Reproduce only the lines from the one containing "Point to the 2.0 tick on the top y axis" down to the one containing "click(x=100, y=22)", requests included, and offset every coordinate in the answers by -36.

* **The input**:
**********

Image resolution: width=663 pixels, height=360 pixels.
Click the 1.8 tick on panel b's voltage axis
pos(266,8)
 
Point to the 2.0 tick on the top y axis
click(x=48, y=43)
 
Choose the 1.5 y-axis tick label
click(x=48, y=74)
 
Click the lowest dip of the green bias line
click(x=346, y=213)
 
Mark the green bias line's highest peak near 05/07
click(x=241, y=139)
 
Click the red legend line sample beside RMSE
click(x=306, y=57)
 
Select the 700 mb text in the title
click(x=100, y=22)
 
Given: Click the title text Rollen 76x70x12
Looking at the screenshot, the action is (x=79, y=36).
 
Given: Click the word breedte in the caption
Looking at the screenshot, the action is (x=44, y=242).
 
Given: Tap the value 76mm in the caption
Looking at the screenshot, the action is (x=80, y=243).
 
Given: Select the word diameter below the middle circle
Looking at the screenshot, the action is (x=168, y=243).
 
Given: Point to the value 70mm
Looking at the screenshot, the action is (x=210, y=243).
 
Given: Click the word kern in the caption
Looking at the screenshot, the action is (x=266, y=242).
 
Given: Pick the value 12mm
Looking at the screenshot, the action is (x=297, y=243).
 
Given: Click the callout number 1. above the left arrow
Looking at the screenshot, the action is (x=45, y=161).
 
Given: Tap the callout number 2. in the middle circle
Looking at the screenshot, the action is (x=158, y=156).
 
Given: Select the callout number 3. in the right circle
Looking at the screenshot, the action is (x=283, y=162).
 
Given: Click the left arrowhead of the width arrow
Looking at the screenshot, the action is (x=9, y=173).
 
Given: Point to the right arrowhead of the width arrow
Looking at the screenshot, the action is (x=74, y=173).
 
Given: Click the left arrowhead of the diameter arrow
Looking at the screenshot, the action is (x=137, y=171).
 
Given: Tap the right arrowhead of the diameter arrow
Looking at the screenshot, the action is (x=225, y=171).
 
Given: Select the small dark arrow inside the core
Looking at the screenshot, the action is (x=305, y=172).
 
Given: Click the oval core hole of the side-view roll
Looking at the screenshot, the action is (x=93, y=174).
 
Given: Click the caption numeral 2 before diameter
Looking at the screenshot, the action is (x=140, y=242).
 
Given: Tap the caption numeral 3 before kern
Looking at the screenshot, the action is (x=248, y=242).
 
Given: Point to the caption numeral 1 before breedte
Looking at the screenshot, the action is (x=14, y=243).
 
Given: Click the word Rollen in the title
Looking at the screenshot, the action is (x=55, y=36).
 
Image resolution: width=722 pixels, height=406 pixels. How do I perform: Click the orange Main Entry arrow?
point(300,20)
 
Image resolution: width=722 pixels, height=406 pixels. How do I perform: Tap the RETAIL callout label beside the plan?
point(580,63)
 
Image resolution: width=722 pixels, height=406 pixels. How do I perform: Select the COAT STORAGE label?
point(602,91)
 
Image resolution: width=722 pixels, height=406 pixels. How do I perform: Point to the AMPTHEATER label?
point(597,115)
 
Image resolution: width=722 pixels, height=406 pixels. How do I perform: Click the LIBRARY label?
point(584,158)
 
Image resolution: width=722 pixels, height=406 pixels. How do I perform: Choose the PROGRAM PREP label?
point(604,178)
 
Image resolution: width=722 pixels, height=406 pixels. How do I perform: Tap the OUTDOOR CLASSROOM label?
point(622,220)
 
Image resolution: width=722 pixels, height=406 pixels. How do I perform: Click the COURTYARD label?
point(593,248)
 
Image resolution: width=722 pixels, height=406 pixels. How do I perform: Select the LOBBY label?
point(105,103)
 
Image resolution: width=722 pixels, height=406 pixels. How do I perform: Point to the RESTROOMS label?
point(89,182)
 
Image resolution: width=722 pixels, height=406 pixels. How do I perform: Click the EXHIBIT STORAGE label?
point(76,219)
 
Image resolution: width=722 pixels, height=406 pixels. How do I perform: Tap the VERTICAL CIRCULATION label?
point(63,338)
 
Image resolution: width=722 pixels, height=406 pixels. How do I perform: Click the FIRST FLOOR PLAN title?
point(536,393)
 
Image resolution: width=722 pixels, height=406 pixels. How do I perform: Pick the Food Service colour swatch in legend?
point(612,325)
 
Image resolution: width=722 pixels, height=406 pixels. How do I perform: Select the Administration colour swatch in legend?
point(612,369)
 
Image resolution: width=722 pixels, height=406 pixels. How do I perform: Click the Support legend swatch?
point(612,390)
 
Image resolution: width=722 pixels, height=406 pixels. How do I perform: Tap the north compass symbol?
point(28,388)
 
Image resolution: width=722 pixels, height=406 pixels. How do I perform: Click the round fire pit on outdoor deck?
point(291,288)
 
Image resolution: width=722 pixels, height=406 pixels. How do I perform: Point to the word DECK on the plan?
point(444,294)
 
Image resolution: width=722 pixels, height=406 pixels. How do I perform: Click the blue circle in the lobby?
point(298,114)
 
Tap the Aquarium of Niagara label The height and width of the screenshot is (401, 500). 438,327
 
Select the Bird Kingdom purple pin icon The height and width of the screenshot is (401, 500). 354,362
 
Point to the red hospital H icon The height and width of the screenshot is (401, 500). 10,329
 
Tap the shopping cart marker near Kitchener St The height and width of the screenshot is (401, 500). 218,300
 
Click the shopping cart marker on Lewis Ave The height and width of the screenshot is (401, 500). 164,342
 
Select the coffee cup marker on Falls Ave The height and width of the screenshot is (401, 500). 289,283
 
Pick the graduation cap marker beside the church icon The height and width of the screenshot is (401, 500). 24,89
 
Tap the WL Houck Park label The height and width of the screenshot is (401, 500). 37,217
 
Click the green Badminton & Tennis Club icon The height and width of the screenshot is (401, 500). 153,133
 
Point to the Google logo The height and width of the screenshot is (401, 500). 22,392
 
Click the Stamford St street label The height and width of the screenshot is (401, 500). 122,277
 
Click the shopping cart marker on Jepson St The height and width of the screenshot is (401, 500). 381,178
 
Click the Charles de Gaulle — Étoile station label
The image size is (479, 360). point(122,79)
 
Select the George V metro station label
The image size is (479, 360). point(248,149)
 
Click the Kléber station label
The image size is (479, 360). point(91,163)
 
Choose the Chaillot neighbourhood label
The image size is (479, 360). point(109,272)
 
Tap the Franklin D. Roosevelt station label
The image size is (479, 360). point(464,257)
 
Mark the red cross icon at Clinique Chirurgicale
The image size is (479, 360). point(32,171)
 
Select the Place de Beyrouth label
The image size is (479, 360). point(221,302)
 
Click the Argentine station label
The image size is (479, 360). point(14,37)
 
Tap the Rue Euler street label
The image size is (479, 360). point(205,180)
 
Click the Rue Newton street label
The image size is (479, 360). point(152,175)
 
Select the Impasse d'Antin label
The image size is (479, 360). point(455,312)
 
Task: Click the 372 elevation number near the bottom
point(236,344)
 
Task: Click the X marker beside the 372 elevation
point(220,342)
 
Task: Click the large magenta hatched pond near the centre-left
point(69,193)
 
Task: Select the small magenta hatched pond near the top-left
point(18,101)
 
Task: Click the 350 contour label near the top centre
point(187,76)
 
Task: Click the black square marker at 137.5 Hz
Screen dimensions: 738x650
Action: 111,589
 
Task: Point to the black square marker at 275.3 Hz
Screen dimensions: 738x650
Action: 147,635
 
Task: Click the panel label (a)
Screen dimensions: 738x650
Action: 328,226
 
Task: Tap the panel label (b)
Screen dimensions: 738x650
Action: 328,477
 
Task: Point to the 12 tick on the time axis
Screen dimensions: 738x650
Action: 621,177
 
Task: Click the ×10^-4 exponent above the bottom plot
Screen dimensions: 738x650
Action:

**********

* **Task output**:
Point to the 2.0 tick on the top y axis
click(x=12, y=7)
 
Choose the 1.5 y-axis tick label
click(x=12, y=38)
 
Click the lowest dip of the green bias line
click(x=310, y=177)
 
Mark the green bias line's highest peak near 05/07
click(x=205, y=103)
 
Click the red legend line sample beside RMSE
click(x=270, y=21)
 
Select the 700 mb text in the title
click(x=64, y=-14)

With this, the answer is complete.